Dichiarazione 730

8, 5, 2 per mille: novità per i sostituti di imposta per il 730

E' stato pubblicato in GU n 143 del 21 giugno il DL Semplificazioni Fisco (DL n. 73) con rimodulazione del calendario fiscale e altre novità. Il testo del decreto è stato modificato in sede di conversione in legge dello stesso. Vediam cosa cambia.

L'art 2 rubricato "Dematerializzazione scheda scelta di destinazione dell’otto, del cinque e del due per mille nel caso di 730 presentato tramite sostituto d’imposta" semplifica gli adempimenti di compliance a carico dei sostituti d’imposta (datori di lavoro) che forniscono il servizio di assistenza fiscale ai dipendenti e pensionati sostituiti per la presentazione della dichiarazione personale dei redditi Modello 730. 

Viene consentita la dematerializzazione delle modalità di acquisizione e trasmissione da parte dei sostituti d’imposta delle scelte di destinazione dell’8, del 5 e del 2 per mille dell’Irpef espresse dai dipendenti che presentano il modello 730 tramite il datore di lavoro, analogamente a quanto avviene per i modelli 730 presentati direttamente tramite il portale dell’Agenzia delle entrate ovvero tramite intermediari abilitati.  

Sostanzialmente si potrà procedere con invio telematico anzichè consegna della copia cartacea da parte dei sostituti d'imposta.

Le attuali disposizioni prevedono che: 

  • i dipendenti presentino in busta chiusa al datore di lavoro la scheda cartacea relativa alle scelte dell’otto, del cinque e del due per mille dell’Irpef; 
  • i datori di lavoro consegnino dette buste a un ufficio postale o a un soggetto incaricato che provvedono alla trasmissione telematica dei dati all’Amministrazione finanziaria. 

Con questa modifica si permette la completa dematerializzazione del processo e si consente di ridurre i rischi di: 

  • errori di trascrizione delle scelte espresse dai contribuenti nelle schede cartacee da parte dei soggetti abilitati alla trasmissione telematica all’Amministrazione finanziaria; 
  • mancata o tardiva presentazione del 730 all’Agenzia delle entrate in assenza della consegna della busta al datore di lavoro (ad esempio, per disguidi postali o altri errori materiali).

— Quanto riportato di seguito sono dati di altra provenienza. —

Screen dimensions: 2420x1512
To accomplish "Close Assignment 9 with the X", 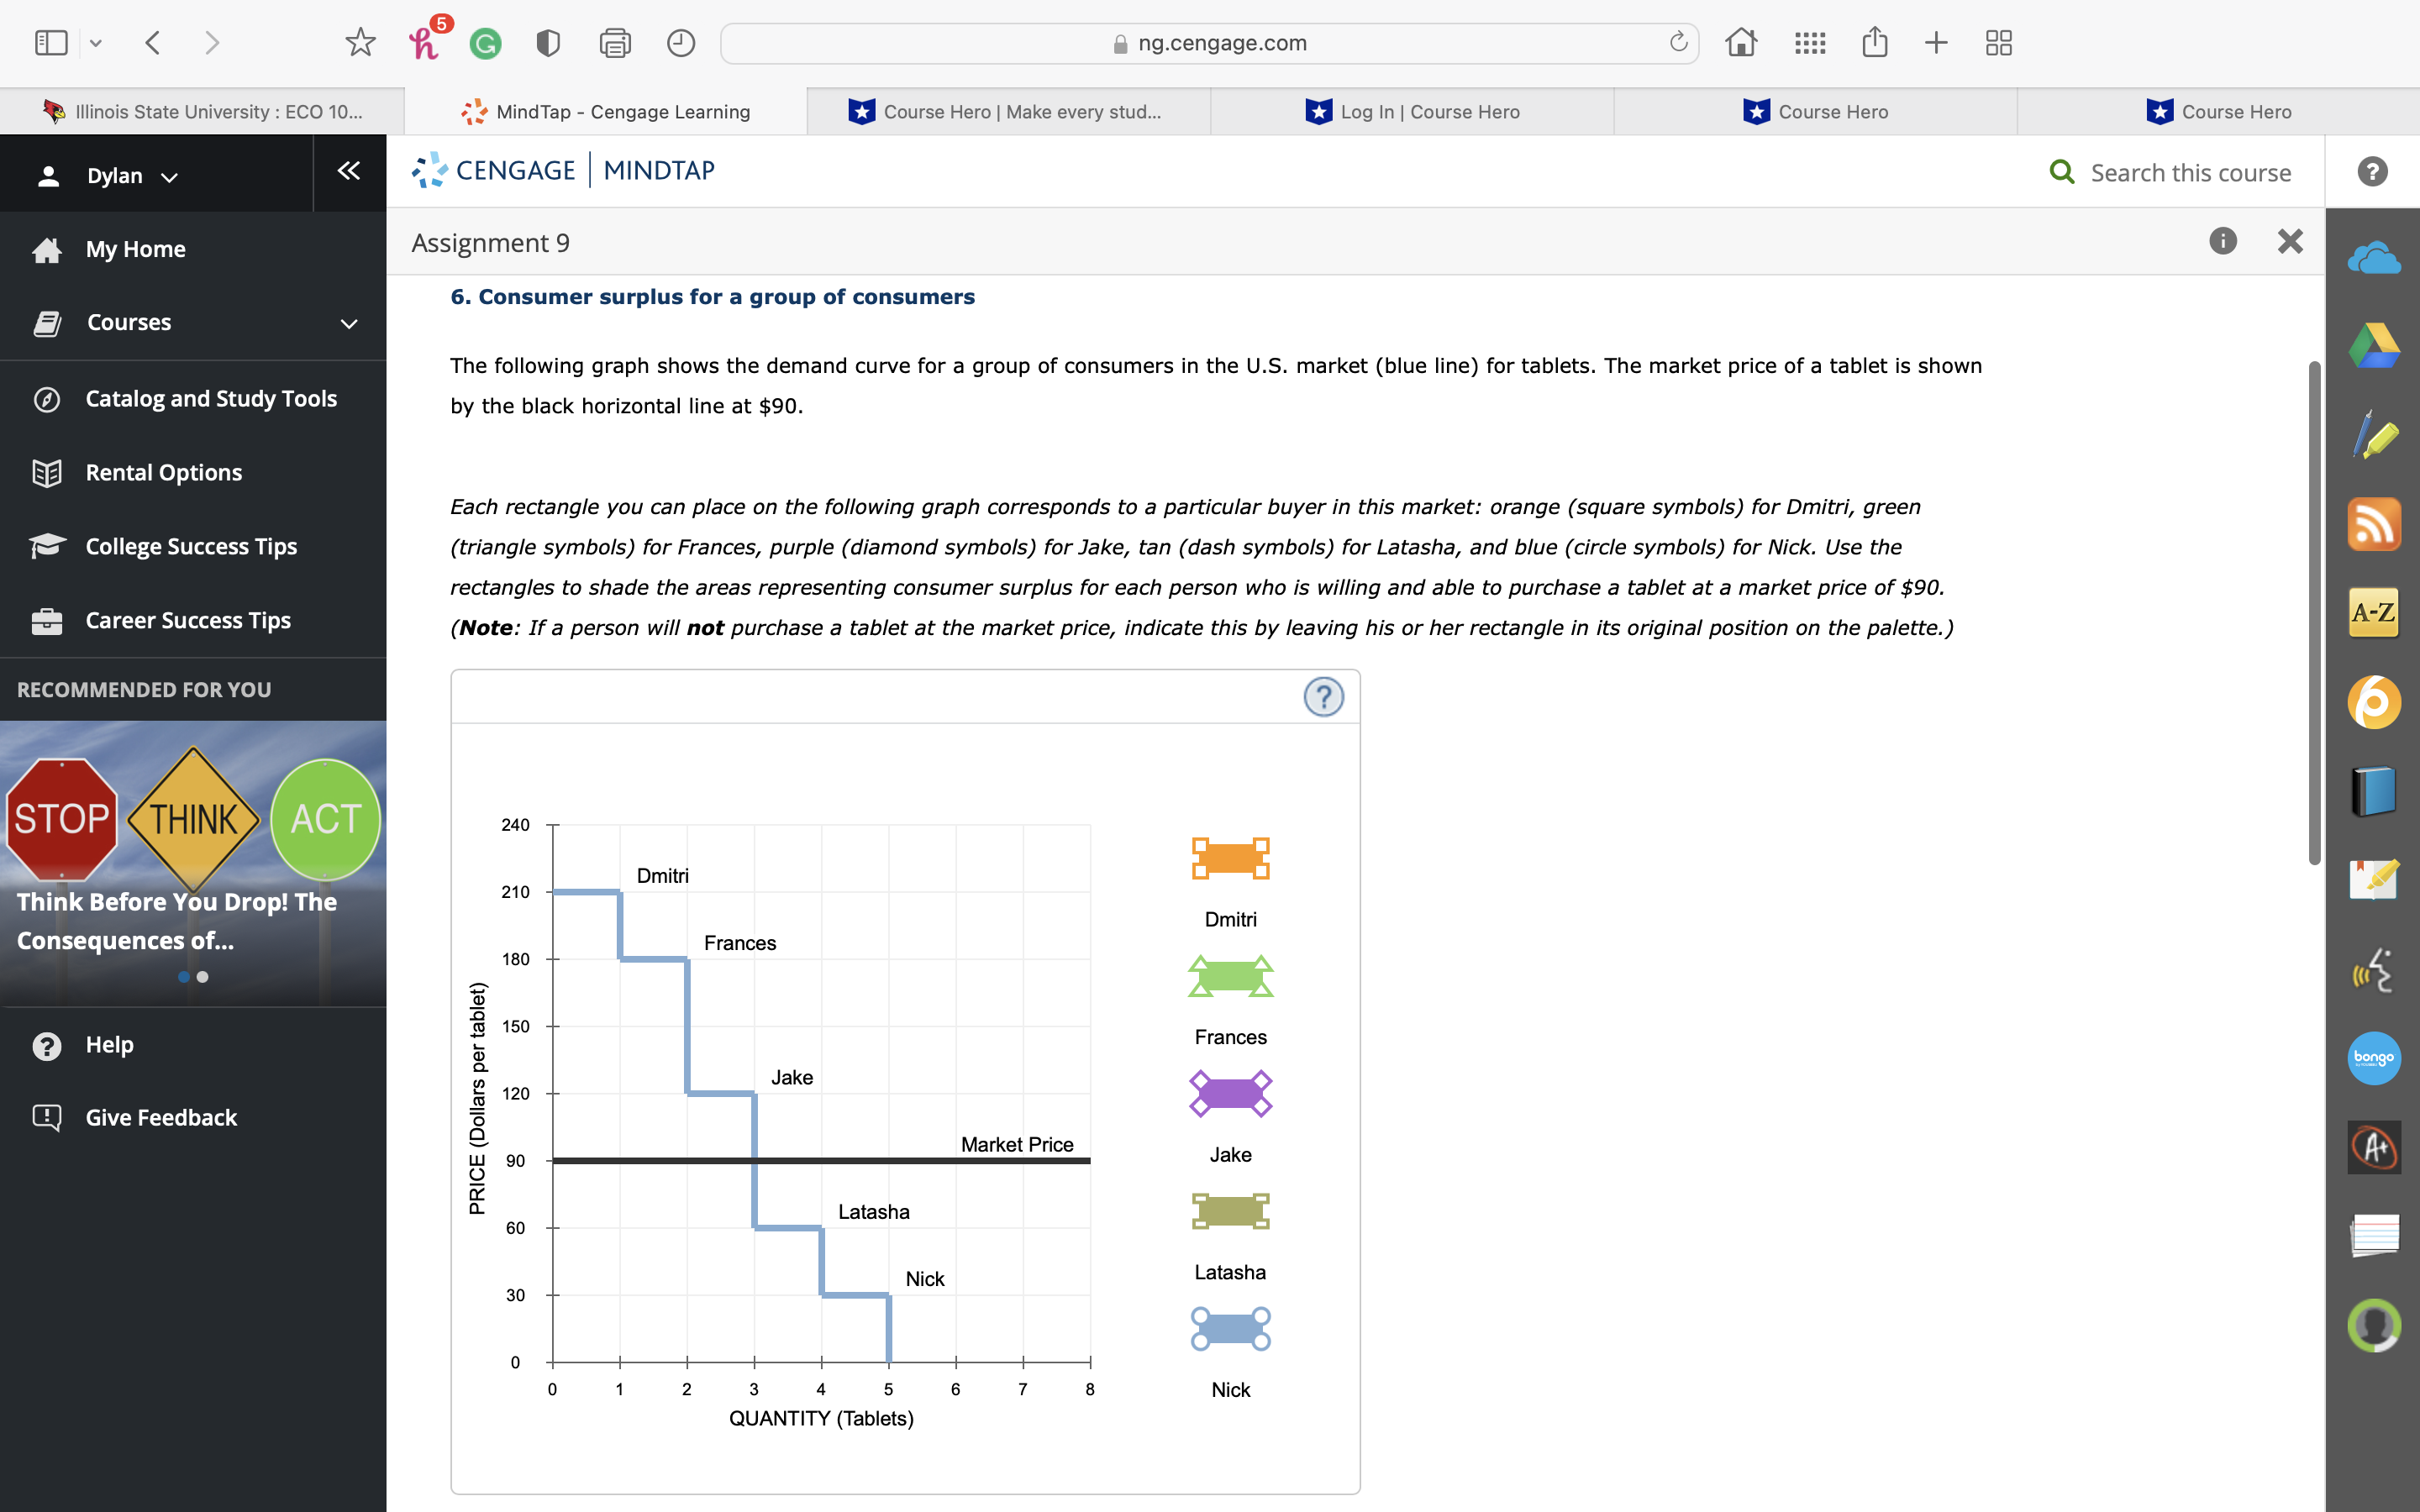I will [x=2289, y=241].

Stando ai testi disponibili, in sede di conversione in legge del decreto è stato introdotto l'obbligo di tramettere in via telematica all’Agenzia delle entrate i dati contenuti nelle schede relative alla scelta dell’otto, del cinque e del due per mille dell’imposta sul reddito delle persone fisiche, secondo le modalità stabilite con provvedimento del direttore dell’Agenzia delle entrate, sentito il Garante per la protezione dei dati personali.